__Material for the task__

※ ※ ※

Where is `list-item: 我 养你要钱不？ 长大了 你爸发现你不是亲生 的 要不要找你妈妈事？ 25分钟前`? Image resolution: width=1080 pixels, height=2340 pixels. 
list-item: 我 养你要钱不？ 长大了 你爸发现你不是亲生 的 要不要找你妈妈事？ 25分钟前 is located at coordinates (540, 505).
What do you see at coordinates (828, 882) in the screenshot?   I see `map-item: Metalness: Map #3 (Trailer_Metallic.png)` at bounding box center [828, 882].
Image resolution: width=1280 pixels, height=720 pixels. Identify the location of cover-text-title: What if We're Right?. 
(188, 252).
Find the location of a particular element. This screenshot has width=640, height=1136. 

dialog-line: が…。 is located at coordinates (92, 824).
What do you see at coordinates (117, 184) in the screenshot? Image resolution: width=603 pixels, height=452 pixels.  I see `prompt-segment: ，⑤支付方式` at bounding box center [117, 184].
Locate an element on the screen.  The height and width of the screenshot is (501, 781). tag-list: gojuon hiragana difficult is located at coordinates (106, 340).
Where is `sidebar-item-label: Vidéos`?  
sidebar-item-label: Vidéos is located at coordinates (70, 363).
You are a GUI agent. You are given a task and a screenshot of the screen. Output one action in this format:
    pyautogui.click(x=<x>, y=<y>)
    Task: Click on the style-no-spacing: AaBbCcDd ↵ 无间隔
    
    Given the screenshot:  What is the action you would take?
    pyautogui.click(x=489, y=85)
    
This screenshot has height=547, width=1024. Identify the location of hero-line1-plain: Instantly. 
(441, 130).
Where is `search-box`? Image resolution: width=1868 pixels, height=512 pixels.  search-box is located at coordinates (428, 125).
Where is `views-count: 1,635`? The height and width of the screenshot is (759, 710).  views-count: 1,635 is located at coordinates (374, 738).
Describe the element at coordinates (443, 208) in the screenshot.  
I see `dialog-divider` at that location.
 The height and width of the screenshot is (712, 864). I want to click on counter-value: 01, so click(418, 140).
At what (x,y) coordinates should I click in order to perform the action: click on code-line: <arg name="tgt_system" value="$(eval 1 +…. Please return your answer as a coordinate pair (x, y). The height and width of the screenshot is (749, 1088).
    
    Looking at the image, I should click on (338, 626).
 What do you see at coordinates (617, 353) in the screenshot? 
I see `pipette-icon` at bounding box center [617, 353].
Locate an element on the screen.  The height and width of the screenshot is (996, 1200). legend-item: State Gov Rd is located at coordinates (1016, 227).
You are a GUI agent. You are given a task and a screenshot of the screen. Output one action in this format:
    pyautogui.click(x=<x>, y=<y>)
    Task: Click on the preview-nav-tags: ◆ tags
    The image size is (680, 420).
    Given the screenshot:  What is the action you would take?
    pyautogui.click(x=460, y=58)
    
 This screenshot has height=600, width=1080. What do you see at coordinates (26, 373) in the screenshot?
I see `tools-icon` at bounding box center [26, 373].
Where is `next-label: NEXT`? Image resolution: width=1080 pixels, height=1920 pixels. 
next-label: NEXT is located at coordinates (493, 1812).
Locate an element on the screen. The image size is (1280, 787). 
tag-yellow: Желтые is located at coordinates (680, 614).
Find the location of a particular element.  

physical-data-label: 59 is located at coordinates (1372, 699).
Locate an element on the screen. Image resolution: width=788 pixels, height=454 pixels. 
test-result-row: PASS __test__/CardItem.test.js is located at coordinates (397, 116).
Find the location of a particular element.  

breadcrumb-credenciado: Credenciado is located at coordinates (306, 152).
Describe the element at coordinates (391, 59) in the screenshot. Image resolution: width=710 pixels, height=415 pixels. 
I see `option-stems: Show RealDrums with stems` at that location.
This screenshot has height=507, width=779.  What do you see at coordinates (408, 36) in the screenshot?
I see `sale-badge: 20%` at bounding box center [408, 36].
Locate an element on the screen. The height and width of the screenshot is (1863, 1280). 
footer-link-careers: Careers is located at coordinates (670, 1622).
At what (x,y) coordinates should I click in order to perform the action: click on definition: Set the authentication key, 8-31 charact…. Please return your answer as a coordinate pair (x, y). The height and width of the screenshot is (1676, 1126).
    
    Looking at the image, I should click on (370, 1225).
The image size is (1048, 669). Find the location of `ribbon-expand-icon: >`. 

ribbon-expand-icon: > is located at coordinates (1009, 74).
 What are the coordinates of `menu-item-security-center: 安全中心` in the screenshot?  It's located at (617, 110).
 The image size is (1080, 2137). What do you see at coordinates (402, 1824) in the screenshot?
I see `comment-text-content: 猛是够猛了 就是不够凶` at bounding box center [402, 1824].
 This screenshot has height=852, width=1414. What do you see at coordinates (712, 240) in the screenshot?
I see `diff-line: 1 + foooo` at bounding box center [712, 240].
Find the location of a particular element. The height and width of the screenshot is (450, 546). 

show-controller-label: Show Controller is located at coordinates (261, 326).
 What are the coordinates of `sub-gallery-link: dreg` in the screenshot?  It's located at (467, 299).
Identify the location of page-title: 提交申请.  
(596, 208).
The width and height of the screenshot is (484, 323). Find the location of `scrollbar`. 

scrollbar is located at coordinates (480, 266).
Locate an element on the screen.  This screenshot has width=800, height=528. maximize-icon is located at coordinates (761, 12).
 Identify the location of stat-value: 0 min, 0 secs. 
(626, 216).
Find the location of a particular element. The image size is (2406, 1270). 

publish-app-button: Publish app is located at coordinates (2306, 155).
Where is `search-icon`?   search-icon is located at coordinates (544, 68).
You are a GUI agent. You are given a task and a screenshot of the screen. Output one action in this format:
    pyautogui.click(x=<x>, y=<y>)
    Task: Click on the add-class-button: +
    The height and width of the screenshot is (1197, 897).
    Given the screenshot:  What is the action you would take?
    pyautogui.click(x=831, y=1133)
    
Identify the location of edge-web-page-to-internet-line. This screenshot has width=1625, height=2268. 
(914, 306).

※ ※ ※

__Request__
Lay out the lines above as a JSON list of strings, one string per line and no blank lines.

__Solution below__
[
  "Where is `list-item: 我 养你要钱不？ 长大了 你爸发现你不是亲生 的 要不要找你妈妈事？ 25分钟前`? Image resolution: width=1080 pixels, height=2340 pixels. ",
  "list-item: 我 养你要钱不？ 长大了 你爸发现你不是亲生 的 要不要找你妈妈事？ 25分钟前 is located at coordinates (540, 505).",
  "What do you see at coordinates (828, 882) in the screenshot?   I see `map-item: Metalness: Map #3 (Trailer_Metallic.png)` at bounding box center [828, 882].",
  "Image resolution: width=1280 pixels, height=720 pixels. Identify the location of cover-text-title: What if We're Right?. ",
  "(188, 252).",
  "Find the location of a particular element. This screenshot has width=640, height=1136. ",
  "dialog-line: が…。 is located at coordinates (92, 824).",
  "What do you see at coordinates (117, 184) in the screenshot? Image resolution: width=603 pixels, height=452 pixels.  I see `prompt-segment: ，⑤支付方式` at bounding box center [117, 184].",
  "Locate an element on the screen.  The height and width of the screenshot is (501, 781). tag-list: gojuon hiragana difficult is located at coordinates (106, 340).",
  "Where is `sidebar-item-label: Vidéos`?  ",
  "sidebar-item-label: Vidéos is located at coordinates (70, 363).",
  "You are a GUI agent. You are given a task and a screenshot of the screen. Output one action in this format:",
  "    pyautogui.click(x=<x>, y=<y>)",
  "    Task: Click on the style-no-spacing: AaBbCcDd ↵ 无间隔",
  "    Given the screenshot:  What is the action you would take?",
  "    pyautogui.click(x=489, y=85)",
  "This screenshot has height=547, width=1024. Identify the location of hero-line1-plain: Instantly. ",
  "(441, 130).",
  "Where is `search-box`? Image resolution: width=1868 pixels, height=512 pixels.  search-box is located at coordinates (428, 125).",
  "Where is `views-count: 1,635`? The height and width of the screenshot is (759, 710).  views-count: 1,635 is located at coordinates (374, 738).",
  "Describe the element at coordinates (443, 208) in the screenshot.  ",
  "I see `dialog-divider` at that location.",
  " The height and width of the screenshot is (712, 864). I want to click on counter-value: 01, so click(418, 140).",
  "At what (x,y) coordinates should I click in order to perform the action: click on code-line: <arg name=\"tgt_system\" value=\"$(eval 1 +…. Please return your answer as a coordinate pair (x, y). The height and width of the screenshot is (749, 1088).",
  "    Looking at the image, I should click on (338, 626).",
  " What do you see at coordinates (617, 353) in the screenshot? ",
  "I see `pipette-icon` at bounding box center [617, 353].",
  "Locate an element on the screen.  The height and width of the screenshot is (996, 1200). legend-item: State Gov Rd is located at coordinates (1016, 227).",
  "You are a GUI agent. You are given a task and a screenshot of the screen. Output one action in this format:",
  "    pyautogui.click(x=<x>, y=<y>)",
  "    Task: Click on the preview-nav-tags: ◆ tags",
  "    The image size is (680, 420).",
  "    Given the screenshot:  What is the action you would take?",
  "    pyautogui.click(x=460, y=58)",
  " This screenshot has height=600, width=1080. What do you see at coordinates (26, 373) in the screenshot?",
  "I see `tools-icon` at bounding box center [26, 373].",
  "Where is `next-label: NEXT`? Image resolution: width=1080 pixels, height=1920 pixels. ",
  "next-label: NEXT is located at coordinates (493, 1812).",
  "Locate an element on the screen. The image size is (1280, 787). ",
  "tag-yellow: Желтые is located at coordinates (680, 614).",
  "Find the location of a particular element.  ",
  "physical-data-label: 59 is located at coordinates (1372, 699).",
  "Locate an element on the screen. Image resolution: width=788 pixels, height=454 pixels. ",
  "test-result-row: PASS __test__/CardItem.test.js is located at coordinates (397, 116).",
  "Find the location of a particular element.  ",
  "breadcrumb-credenciado: Credenciado is located at coordinates (306, 152).",
  "Describe the element at coordinates (391, 59) in the screenshot. Image resolution: width=710 pixels, height=415 pixels. ",
  "I see `option-stems: Show RealDrums with stems` at that location.",
  "This screenshot has height=507, width=779.  What do you see at coordinates (408, 36) in the screenshot?",
  "I see `sale-badge: 20%` at bounding box center [408, 36].",
  "Locate an element on the screen. The height and width of the screenshot is (1863, 1280). ",
  "footer-link-careers: Careers is located at coordinates (670, 1622).",
  "At what (x,y) coordinates should I click in order to perform the action: click on definition: Set the authentication key, 8-31 charact…. Please return your answer as a coordinate pair (x, y). The height and width of the screenshot is (1676, 1126).",
  "    Looking at the image, I should click on (370, 1225).",
  "The image size is (1048, 669). Find the location of `ribbon-expand-icon: >`. ",
  "ribbon-expand-icon: > is located at coordinates (1009, 74).",
  " What are the coordinates of `menu-item-security-center: 安全中心` in the screenshot?  It's located at (617, 110).",
  " The image size is (1080, 2137). What do you see at coordinates (402, 1824) in the screenshot?",
  "I see `comment-text-content: 猛是够猛了 就是不够凶` at bounding box center [402, 1824].",
  " This screenshot has height=852, width=1414. What do you see at coordinates (712, 240) in the screenshot?",
  "I see `diff-line: 1 + foooo` at bounding box center [712, 240].",
  "Find the location of a particular element. The height and width of the screenshot is (450, 546). ",
  "show-controller-label: Show Controller is located at coordinates (261, 326).",
  " What are the coordinates of `sub-gallery-link: dreg` in the screenshot?  It's located at (467, 299).",
  "Identify the location of page-title: 提交申请.  ",
  "(596, 208).",
  "The width and height of the screenshot is (484, 323). Find the location of `scrollbar`. ",
  "scrollbar is located at coordinates (480, 266).",
  "Locate an element on the screen.  This screenshot has width=800, height=528. maximize-icon is located at coordinates (761, 12).",
  " Identify the location of stat-value: 0 min, 0 secs. ",
  "(626, 216).",
  "Find the location of a particular element. The image size is (2406, 1270). ",
  "publish-app-button: Publish app is located at coordinates (2306, 155).",
  "Where is `search-icon`?   search-icon is located at coordinates (544, 68).",
  "You are a GUI agent. You are given a task and a screenshot of the screen. Output one action in this format:",
  "    pyautogui.click(x=<x>, y=<y>)",
  "    Task: Click on the add-class-button: +",
  "    The height and width of the screenshot is (1197, 897).",
  "    Given the screenshot:  What is the action you would take?",
  "    pyautogui.click(x=831, y=1133)",
  "Identify the location of edge-web-page-to-internet-line. This screenshot has width=1625, height=2268. ",
  "(914, 306)."
]